Given exercise: Write out the lines of the listing between the line holding "Viewport: 336px width, 252px" and the line holding "(x=6, y=11)", inclusive, as a numbered list with blank lines omitted, and leave the pictures out.

Dataset records:
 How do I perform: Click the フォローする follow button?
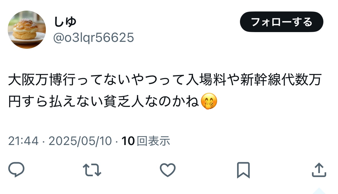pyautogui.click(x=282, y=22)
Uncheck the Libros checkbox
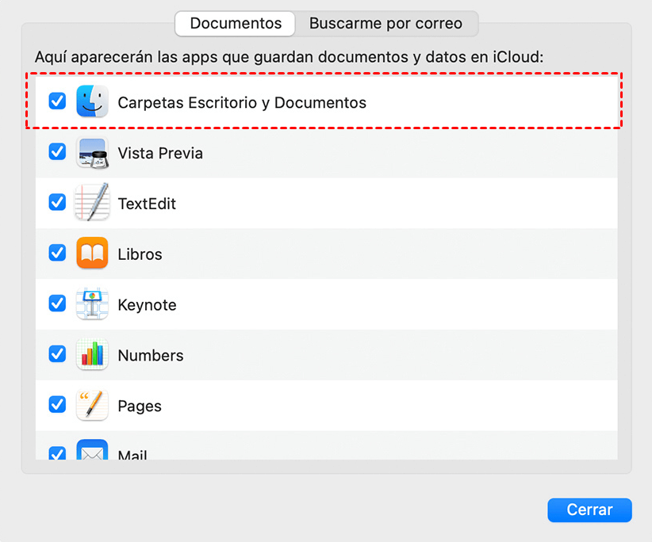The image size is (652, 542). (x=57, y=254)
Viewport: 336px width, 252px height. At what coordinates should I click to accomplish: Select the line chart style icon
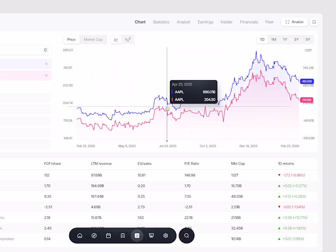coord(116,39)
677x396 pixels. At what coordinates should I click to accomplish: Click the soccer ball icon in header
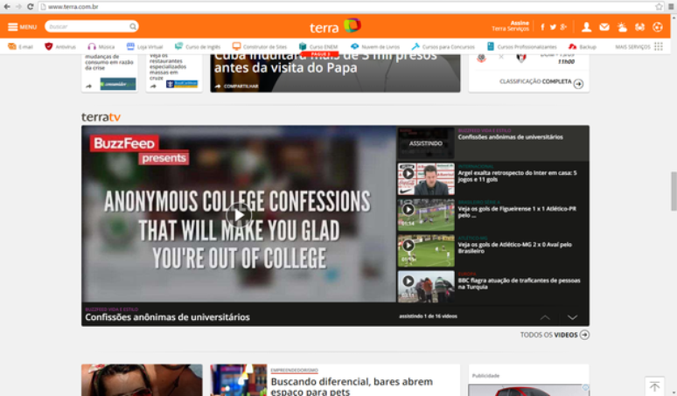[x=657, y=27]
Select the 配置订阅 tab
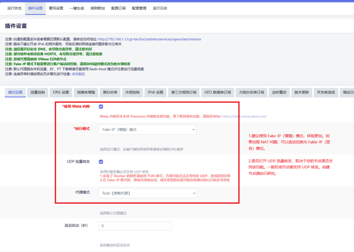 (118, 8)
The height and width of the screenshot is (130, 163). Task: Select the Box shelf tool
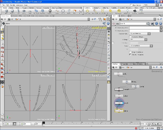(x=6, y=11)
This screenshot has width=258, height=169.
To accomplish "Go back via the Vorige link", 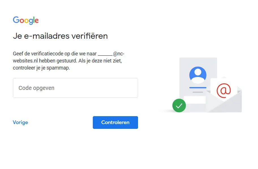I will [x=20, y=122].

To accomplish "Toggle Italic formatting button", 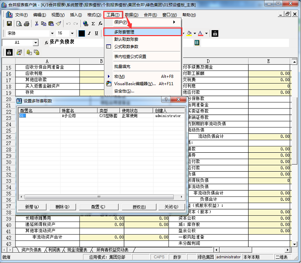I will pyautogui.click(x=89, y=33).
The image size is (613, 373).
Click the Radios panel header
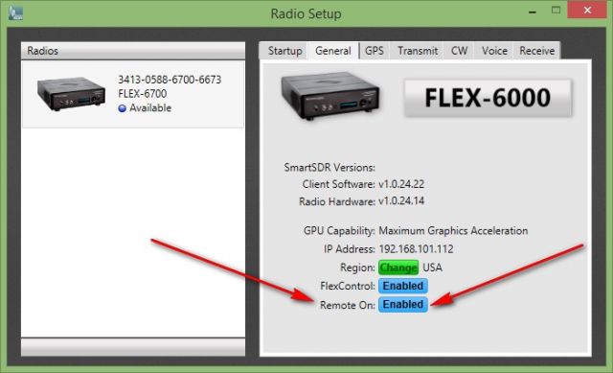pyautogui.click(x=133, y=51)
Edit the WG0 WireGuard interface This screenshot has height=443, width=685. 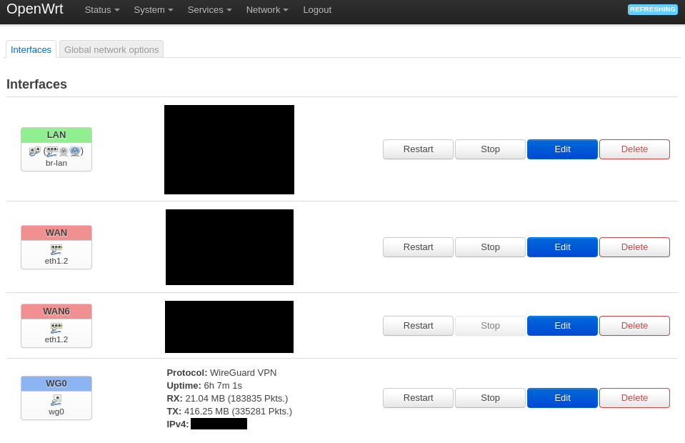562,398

Exercise answer:
1. Viewport: 336px width, 252px height. At what coordinates should I click to accomplish: Select the line chart style icon
2. coord(116,39)
3. 677x396 pixels. At what coordinates should I click to accomplish: Click the soccer ball icon in header
4. [x=657, y=27]
5. Select the 配置订阅 tab
6.  (118, 8)
7. The height and width of the screenshot is (130, 163). Task: Select the Box shelf tool
8. (x=6, y=11)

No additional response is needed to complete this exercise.